New Zealand's tax laws on UK-domiciled funds provide a potential source of business for UK intermedi...
New Zealand's tax laws on UK-domiciled funds provide a potential source of business for UK intermediaries.
Unit trusts, Oeics and investment trusts are effectively tax free to New Zealand residents because gains are classed as capital gains but the tax rate for this is zero on the UK-based products.
Jonathan Fry, joint managing director of Premier Asset Management, said IFAs should be targeting New Zealanders as clients or look to form tie-ups with intermediaries in New Zealand.
He said those intermediaries with a web presence would have an advantage when it came to marketing.
He added a relationship built up with New Zealand clients currently working in the UK could continue for the purpose of fund investments, even when the client returns home.
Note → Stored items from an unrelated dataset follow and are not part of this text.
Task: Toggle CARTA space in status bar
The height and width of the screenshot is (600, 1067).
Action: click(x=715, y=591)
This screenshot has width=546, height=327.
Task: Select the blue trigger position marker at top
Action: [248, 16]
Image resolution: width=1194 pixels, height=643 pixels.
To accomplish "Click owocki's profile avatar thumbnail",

The tax laws in New Zealand are already being utilised by fund management groups. Several investment trusts, including Foreign & Colonial Investment Trust, have a listing on the Auckland stock exchange.
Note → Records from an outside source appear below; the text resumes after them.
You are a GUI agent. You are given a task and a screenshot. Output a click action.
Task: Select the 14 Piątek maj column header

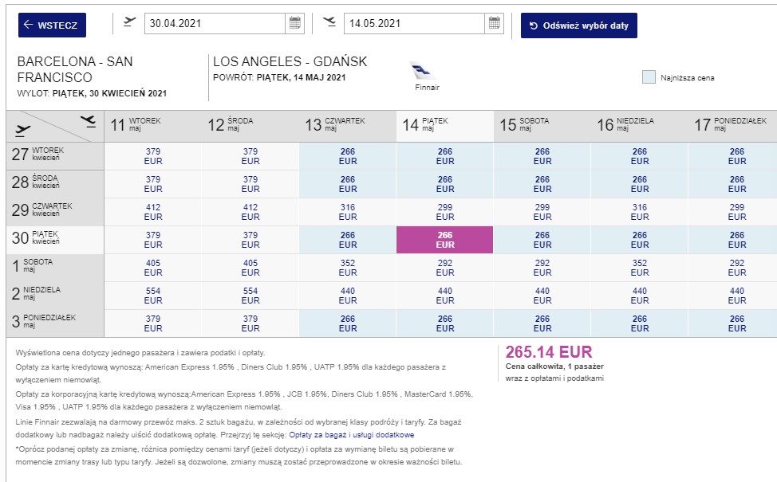point(445,126)
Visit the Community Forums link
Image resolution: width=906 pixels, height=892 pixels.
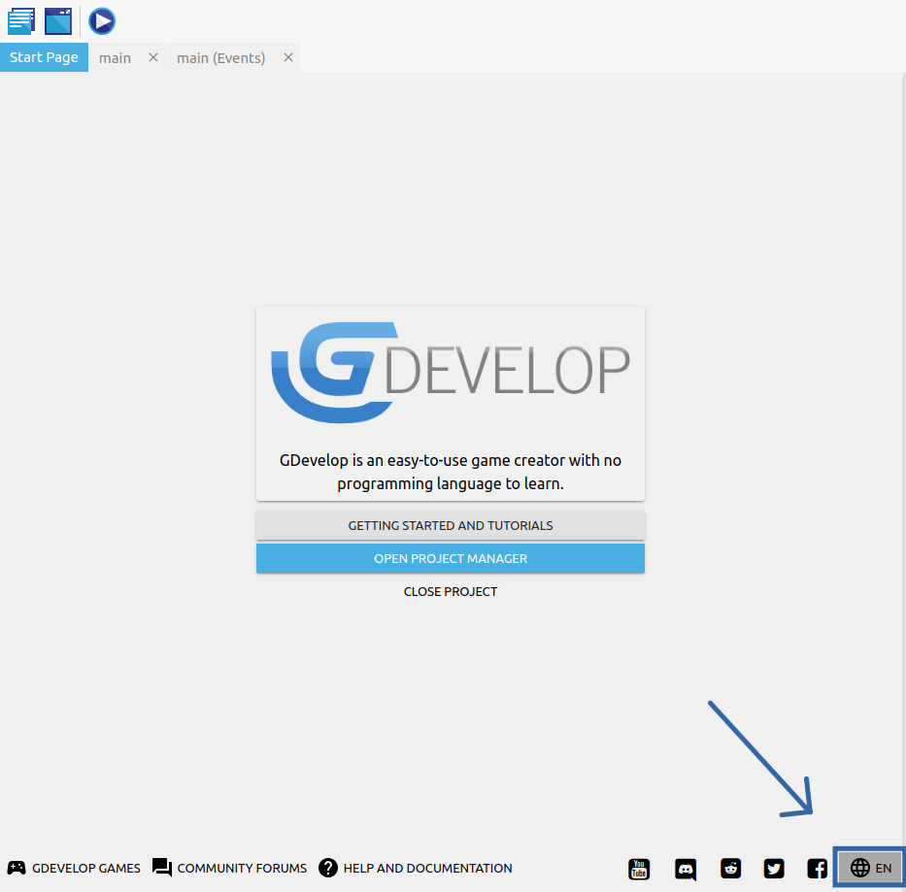click(230, 868)
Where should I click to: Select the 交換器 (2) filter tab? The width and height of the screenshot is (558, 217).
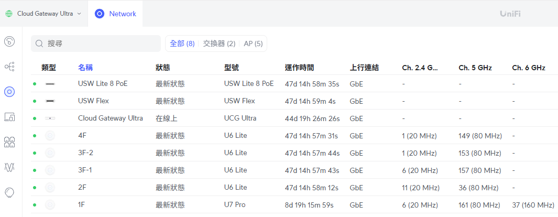(219, 44)
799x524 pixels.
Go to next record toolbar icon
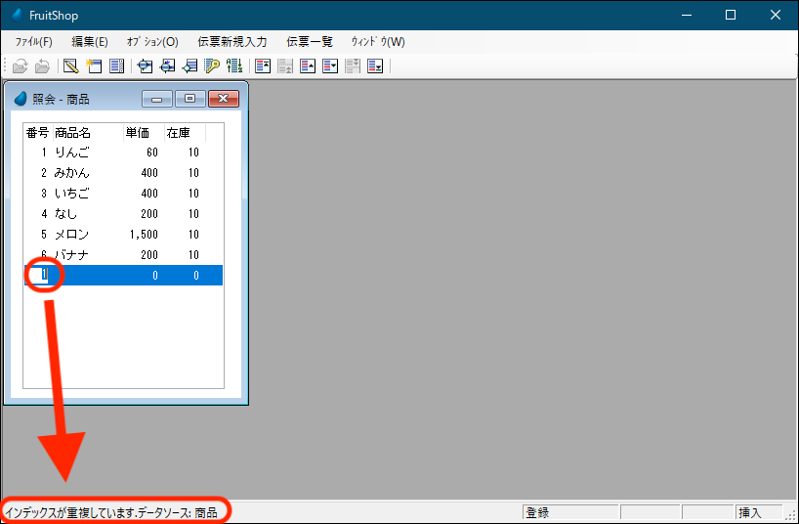[330, 66]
Edinburgh Fund Managers has just announced a partnership with New Zealand asset managers Armstrong Jones giving it access to the 80,000 investors with the firm.
The Edinburgh Fund Managers announcement is part of an expansion programme for the group strengthening its global distribution channels.
The tie-up with Armstrong Jones, which has NZ$4.2bn under management, is the group's first move into the Southern hemisphere. It has created a new share class in its Oeic for New Zealand investors and the fund range is being actively promoted by director of Edinburgh partnerships, Alan Bathgate.
Paul Fyfe, managing director of Armstrong Jones said the motivation for linking up with Edinburgh was the CGT exemption. He said: "The way was paved for New Zealanders to invest in UK-authorised unit trusts and Oeics just under a year ago, when the New Zealand Securities Commission granted an exemption for their promotion."